WORK REQUIRED:
Starting at the top line, return each entry word for word.

(Stored items)
§ §
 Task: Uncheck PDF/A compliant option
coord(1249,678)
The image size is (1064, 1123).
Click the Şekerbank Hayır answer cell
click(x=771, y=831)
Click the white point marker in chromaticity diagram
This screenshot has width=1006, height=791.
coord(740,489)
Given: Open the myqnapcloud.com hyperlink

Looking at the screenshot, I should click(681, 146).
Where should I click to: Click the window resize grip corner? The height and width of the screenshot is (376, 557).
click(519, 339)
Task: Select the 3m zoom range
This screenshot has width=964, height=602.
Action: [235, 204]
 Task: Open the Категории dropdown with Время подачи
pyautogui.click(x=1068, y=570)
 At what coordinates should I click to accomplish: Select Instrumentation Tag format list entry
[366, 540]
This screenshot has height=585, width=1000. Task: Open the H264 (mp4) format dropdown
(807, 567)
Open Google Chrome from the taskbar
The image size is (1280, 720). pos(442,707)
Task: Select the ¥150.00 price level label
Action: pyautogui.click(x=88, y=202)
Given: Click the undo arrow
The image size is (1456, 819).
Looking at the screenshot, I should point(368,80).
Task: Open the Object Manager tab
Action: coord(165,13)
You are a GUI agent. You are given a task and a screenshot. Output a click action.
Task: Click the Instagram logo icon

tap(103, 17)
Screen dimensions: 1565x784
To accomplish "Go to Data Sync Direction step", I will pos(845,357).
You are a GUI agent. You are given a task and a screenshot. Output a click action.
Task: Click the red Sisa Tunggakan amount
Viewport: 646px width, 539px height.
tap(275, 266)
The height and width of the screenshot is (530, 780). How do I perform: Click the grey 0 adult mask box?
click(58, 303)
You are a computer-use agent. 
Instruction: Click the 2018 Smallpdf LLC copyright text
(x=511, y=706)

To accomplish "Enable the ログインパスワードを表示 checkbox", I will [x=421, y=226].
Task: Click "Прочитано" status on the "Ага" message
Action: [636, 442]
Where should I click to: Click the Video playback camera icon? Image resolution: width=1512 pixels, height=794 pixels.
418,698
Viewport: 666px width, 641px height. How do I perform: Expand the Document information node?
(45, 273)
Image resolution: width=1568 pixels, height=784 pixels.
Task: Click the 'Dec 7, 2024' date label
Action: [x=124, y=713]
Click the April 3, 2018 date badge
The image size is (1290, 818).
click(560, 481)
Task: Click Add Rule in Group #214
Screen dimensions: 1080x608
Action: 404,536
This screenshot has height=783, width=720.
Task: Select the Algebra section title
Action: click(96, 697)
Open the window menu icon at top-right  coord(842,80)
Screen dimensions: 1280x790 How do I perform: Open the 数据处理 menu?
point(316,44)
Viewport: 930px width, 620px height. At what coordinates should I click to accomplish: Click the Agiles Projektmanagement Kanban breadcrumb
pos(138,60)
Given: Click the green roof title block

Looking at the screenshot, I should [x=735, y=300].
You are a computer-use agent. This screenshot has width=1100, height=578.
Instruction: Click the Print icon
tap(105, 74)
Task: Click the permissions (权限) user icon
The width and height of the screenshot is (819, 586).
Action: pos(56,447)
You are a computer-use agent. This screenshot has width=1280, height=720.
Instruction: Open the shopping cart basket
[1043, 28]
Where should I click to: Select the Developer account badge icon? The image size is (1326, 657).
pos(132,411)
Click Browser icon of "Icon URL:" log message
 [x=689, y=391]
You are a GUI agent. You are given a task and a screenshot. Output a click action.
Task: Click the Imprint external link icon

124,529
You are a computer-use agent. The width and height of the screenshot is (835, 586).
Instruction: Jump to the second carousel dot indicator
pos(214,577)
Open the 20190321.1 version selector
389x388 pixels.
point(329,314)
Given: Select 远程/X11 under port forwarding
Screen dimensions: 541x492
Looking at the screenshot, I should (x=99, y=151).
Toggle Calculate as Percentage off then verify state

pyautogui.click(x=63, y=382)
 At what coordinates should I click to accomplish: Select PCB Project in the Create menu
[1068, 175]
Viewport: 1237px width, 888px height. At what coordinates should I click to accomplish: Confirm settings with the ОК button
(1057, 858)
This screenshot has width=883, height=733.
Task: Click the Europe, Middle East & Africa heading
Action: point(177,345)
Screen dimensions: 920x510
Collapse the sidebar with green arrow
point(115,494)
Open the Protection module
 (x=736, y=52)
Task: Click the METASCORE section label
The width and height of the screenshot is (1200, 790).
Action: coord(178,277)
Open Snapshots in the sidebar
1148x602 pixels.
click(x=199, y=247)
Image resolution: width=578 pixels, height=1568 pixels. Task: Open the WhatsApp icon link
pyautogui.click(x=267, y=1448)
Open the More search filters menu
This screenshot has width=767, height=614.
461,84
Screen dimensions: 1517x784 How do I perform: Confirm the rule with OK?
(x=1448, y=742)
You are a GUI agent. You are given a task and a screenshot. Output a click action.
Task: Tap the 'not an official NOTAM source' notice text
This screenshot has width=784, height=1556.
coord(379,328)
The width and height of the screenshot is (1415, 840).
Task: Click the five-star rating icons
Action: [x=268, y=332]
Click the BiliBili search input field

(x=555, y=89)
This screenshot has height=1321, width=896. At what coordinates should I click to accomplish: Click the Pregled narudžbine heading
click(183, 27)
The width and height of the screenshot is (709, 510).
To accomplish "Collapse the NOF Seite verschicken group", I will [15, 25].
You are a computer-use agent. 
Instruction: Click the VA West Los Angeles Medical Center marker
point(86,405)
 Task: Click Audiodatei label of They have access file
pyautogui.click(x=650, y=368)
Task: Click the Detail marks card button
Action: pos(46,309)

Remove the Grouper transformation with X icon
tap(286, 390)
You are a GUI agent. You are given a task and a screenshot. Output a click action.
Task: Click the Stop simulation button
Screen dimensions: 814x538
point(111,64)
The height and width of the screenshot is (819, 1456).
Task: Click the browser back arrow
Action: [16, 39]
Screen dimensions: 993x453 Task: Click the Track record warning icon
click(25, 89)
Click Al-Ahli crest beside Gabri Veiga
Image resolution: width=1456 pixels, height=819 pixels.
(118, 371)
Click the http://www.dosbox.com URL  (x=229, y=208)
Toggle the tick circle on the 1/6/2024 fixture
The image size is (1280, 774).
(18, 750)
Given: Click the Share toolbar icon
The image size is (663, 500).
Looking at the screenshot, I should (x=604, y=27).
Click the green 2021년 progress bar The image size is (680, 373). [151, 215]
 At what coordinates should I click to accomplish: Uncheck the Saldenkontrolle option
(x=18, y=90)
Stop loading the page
§ §
RESPONSE BOX:
 Task: Uncheck PDF/A compliant option
coord(1249,678)
The image size is (1064, 1123).
Click the Şekerbank Hayır answer cell
click(x=771, y=831)
Click the white point marker in chromaticity diagram
This screenshot has width=1006, height=791.
coord(740,489)
Given: Open the myqnapcloud.com hyperlink

Looking at the screenshot, I should click(681, 146).
Where should I click to: Click the window resize grip corner? The height and width of the screenshot is (376, 557).
click(519, 339)
Task: Select the 3m zoom range
This screenshot has width=964, height=602.
Action: [235, 204]
 Task: Open the Категории dropdown with Время подачи
pyautogui.click(x=1068, y=570)
 At what coordinates should I click to accomplish: Select Instrumentation Tag format list entry
[366, 540]
This screenshot has height=585, width=1000. Task: Open the H264 (mp4) format dropdown
(807, 567)
Open Google Chrome from the taskbar
The image size is (1280, 720). pos(442,707)
Task: Select the ¥150.00 price level label
Action: pyautogui.click(x=88, y=202)
Given: Click the undo arrow
The image size is (1456, 819).
Looking at the screenshot, I should point(368,80).
Task: Open the Object Manager tab
Action: coord(165,13)
You are a GUI agent. You are given a task and a screenshot. Output a click action.
Task: Click the Instagram logo icon

tap(103, 17)
Screen dimensions: 1565x784
To accomplish "Go to Data Sync Direction step", I will pos(845,357).
You are a GUI agent. You are given a task and a screenshot. Output a click action.
Task: Click the red Sisa Tunggakan amount
Viewport: 646px width, 539px height.
tap(275, 266)
The height and width of the screenshot is (530, 780). How do I perform: Click the grey 0 adult mask box?
click(58, 303)
You are a computer-use agent. 
Instruction: Click the 2018 Smallpdf LLC copyright text
(x=511, y=706)

To accomplish "Enable the ログインパスワードを表示 checkbox", I will [x=421, y=226].
Task: Click "Прочитано" status on the "Ага" message
Action: [636, 442]
Where should I click to: Click the Video playback camera icon? Image resolution: width=1512 pixels, height=794 pixels.
418,698
Viewport: 666px width, 641px height. How do I perform: Expand the Document information node?
(45, 273)
Image resolution: width=1568 pixels, height=784 pixels.
Task: Click the 'Dec 7, 2024' date label
Action: [x=124, y=713]
Click the April 3, 2018 date badge
The image size is (1290, 818).
click(560, 481)
Task: Click Add Rule in Group #214
Screen dimensions: 1080x608
Action: 404,536
This screenshot has height=783, width=720.
Task: Select the Algebra section title
Action: click(96, 697)
Open the window menu icon at top-right  coord(842,80)
Screen dimensions: 1280x790 How do I perform: Open the 数据处理 menu?
point(316,44)
Viewport: 930px width, 620px height. At what coordinates should I click to accomplish: Click the Agiles Projektmanagement Kanban breadcrumb
pos(138,60)
Given: Click the green roof title block

Looking at the screenshot, I should [x=735, y=300].
You are a computer-use agent. This screenshot has width=1100, height=578.
Instruction: Click the Print icon
tap(105, 74)
Task: Click the permissions (权限) user icon
The width and height of the screenshot is (819, 586).
Action: pos(56,447)
You are a computer-use agent. This screenshot has width=1280, height=720.
Instruction: Open the shopping cart basket
[1043, 28]
Where should I click to: Select the Developer account badge icon? The image size is (1326, 657).
pos(132,411)
Click Browser icon of "Icon URL:" log message
 [x=689, y=391]
You are a GUI agent. You are given a task and a screenshot. Output a click action.
Task: Click the Imprint external link icon

124,529
You are a computer-use agent. The width and height of the screenshot is (835, 586).
Instruction: Jump to the second carousel dot indicator
pos(214,577)
Open the 20190321.1 version selector
389x388 pixels.
point(329,314)
Given: Select 远程/X11 under port forwarding
Screen dimensions: 541x492
Looking at the screenshot, I should (x=99, y=151).
Toggle Calculate as Percentage off then verify state

pyautogui.click(x=63, y=382)
 At what coordinates should I click to accomplish: Select PCB Project in the Create menu
[1068, 175]
Viewport: 1237px width, 888px height. At what coordinates should I click to accomplish: Confirm settings with the ОК button
(1057, 858)
This screenshot has width=883, height=733.
Task: Click the Europe, Middle East & Africa heading
Action: point(177,345)
Screen dimensions: 920x510
Collapse the sidebar with green arrow
point(115,494)
Open the Protection module
 (x=736, y=52)
Task: Click the METASCORE section label
The width and height of the screenshot is (1200, 790).
Action: coord(178,277)
Open Snapshots in the sidebar
1148x602 pixels.
click(x=199, y=247)
Image resolution: width=578 pixels, height=1568 pixels. Task: Open the WhatsApp icon link
pyautogui.click(x=267, y=1448)
Open the More search filters menu
This screenshot has width=767, height=614.
461,84
Screen dimensions: 1517x784 How do I perform: Confirm the rule with OK?
(x=1448, y=742)
You are a GUI agent. You are given a task and a screenshot. Output a click action.
Task: Tap the 'not an official NOTAM source' notice text
This screenshot has width=784, height=1556.
coord(379,328)
The width and height of the screenshot is (1415, 840).
Task: Click the five-star rating icons
Action: [x=268, y=332]
Click the BiliBili search input field

(x=555, y=89)
This screenshot has height=1321, width=896. At what coordinates should I click to accomplish: Click the Pregled narudžbine heading
click(183, 27)
The width and height of the screenshot is (709, 510).
To accomplish "Collapse the NOF Seite verschicken group", I will [15, 25].
You are a computer-use agent. 
Instruction: Click the VA West Los Angeles Medical Center marker
point(86,405)
 Task: Click Audiodatei label of They have access file
pyautogui.click(x=650, y=368)
Task: Click the Detail marks card button
Action: pos(46,309)

Remove the Grouper transformation with X icon
tap(286, 390)
You are a GUI agent. You are given a task and a screenshot. Output a click action.
Task: Click the Stop simulation button
Screen dimensions: 814x538
point(111,64)
The height and width of the screenshot is (819, 1456).
Task: Click the browser back arrow
Action: [16, 39]
Screen dimensions: 993x453 Task: Click the Track record warning icon
click(25, 89)
Click Al-Ahli crest beside Gabri Veiga
Image resolution: width=1456 pixels, height=819 pixels.
(118, 371)
Click the http://www.dosbox.com URL  (x=229, y=208)
Toggle the tick circle on the 1/6/2024 fixture
The image size is (1280, 774).
(18, 750)
Given: Click the Share toolbar icon
The image size is (663, 500).
Looking at the screenshot, I should (x=604, y=27).
Click the green 2021년 progress bar The image size is (680, 373). [151, 215]
 At what coordinates should I click to accomplish: Uncheck the Saldenkontrolle option
(x=18, y=90)
Stop loading the page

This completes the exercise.